◆ ASSIGNED TASK ◆
With the material below, print exactly the lines between the line holding "Given: Open the 国内消息 message type dropdown" and the line holding "Task: Click the Plex cast icon", inclusive. Add nothing else.

◆ MATERIAL TO PROCESS ◆
__________________________________________________
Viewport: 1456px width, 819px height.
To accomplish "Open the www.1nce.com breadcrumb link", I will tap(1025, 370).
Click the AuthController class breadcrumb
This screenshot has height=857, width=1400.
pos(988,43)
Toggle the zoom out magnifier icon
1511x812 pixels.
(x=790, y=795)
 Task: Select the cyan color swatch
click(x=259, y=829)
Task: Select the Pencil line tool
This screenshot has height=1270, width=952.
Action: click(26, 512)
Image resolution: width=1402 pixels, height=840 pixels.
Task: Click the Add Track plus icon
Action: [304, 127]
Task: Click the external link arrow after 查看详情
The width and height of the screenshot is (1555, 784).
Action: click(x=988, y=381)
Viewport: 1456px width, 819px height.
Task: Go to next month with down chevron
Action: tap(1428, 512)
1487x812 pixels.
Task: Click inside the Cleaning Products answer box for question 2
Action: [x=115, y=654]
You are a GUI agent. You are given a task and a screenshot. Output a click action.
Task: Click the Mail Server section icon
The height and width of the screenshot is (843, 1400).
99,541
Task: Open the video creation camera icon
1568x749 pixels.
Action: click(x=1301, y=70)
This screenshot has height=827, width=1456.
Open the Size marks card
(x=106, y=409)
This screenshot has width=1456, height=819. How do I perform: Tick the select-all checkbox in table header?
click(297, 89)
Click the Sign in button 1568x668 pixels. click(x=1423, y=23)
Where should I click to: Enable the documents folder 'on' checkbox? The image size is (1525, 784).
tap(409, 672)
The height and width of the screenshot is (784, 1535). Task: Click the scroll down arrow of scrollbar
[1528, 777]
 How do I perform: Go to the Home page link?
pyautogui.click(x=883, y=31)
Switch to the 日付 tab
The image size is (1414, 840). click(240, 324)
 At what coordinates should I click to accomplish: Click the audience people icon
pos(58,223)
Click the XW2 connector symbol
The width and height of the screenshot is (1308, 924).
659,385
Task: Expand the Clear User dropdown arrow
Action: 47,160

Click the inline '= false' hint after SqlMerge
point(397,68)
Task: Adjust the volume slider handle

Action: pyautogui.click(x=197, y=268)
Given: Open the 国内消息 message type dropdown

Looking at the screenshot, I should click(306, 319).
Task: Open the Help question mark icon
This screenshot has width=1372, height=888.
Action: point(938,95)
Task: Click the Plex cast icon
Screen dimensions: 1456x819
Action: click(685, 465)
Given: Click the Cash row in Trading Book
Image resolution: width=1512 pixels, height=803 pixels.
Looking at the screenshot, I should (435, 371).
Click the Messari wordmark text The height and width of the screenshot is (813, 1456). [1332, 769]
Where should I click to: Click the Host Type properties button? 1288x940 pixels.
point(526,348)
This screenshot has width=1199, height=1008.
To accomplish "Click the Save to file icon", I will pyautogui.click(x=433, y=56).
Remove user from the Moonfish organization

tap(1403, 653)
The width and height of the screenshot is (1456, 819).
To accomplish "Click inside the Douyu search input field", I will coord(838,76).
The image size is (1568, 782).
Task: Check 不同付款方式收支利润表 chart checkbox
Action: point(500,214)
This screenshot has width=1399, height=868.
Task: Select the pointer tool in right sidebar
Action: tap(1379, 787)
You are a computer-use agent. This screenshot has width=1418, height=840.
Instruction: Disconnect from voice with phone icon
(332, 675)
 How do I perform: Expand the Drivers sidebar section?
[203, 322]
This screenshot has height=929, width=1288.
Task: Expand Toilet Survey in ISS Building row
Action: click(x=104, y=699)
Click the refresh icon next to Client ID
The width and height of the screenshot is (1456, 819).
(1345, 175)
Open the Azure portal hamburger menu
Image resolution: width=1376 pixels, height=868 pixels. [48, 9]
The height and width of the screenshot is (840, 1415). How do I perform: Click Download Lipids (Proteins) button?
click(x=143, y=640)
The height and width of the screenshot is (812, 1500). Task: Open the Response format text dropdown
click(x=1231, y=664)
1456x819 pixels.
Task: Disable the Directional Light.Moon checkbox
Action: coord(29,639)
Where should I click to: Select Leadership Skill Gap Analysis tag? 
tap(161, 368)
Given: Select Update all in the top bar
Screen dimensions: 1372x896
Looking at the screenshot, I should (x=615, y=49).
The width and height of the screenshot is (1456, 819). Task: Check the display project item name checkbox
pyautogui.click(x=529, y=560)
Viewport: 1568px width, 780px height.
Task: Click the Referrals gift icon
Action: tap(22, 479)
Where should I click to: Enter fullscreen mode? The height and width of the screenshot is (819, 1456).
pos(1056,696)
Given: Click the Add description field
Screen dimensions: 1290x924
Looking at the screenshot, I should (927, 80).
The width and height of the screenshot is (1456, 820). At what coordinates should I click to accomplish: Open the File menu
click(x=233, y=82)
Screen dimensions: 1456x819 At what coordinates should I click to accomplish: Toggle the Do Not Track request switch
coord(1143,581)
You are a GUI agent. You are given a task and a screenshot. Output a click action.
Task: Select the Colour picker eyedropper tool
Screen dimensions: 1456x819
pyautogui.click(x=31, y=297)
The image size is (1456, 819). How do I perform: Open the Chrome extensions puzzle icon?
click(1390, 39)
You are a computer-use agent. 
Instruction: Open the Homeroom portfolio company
__________________________________________________
◆ ANSWER FOR THE TASK ◆
Given: Open the 国内消息 message type dropdown

Looking at the screenshot, I should click(306, 319).
Task: Open the Help question mark icon
This screenshot has width=1372, height=888.
Action: point(938,95)
Task: Click the Plex cast icon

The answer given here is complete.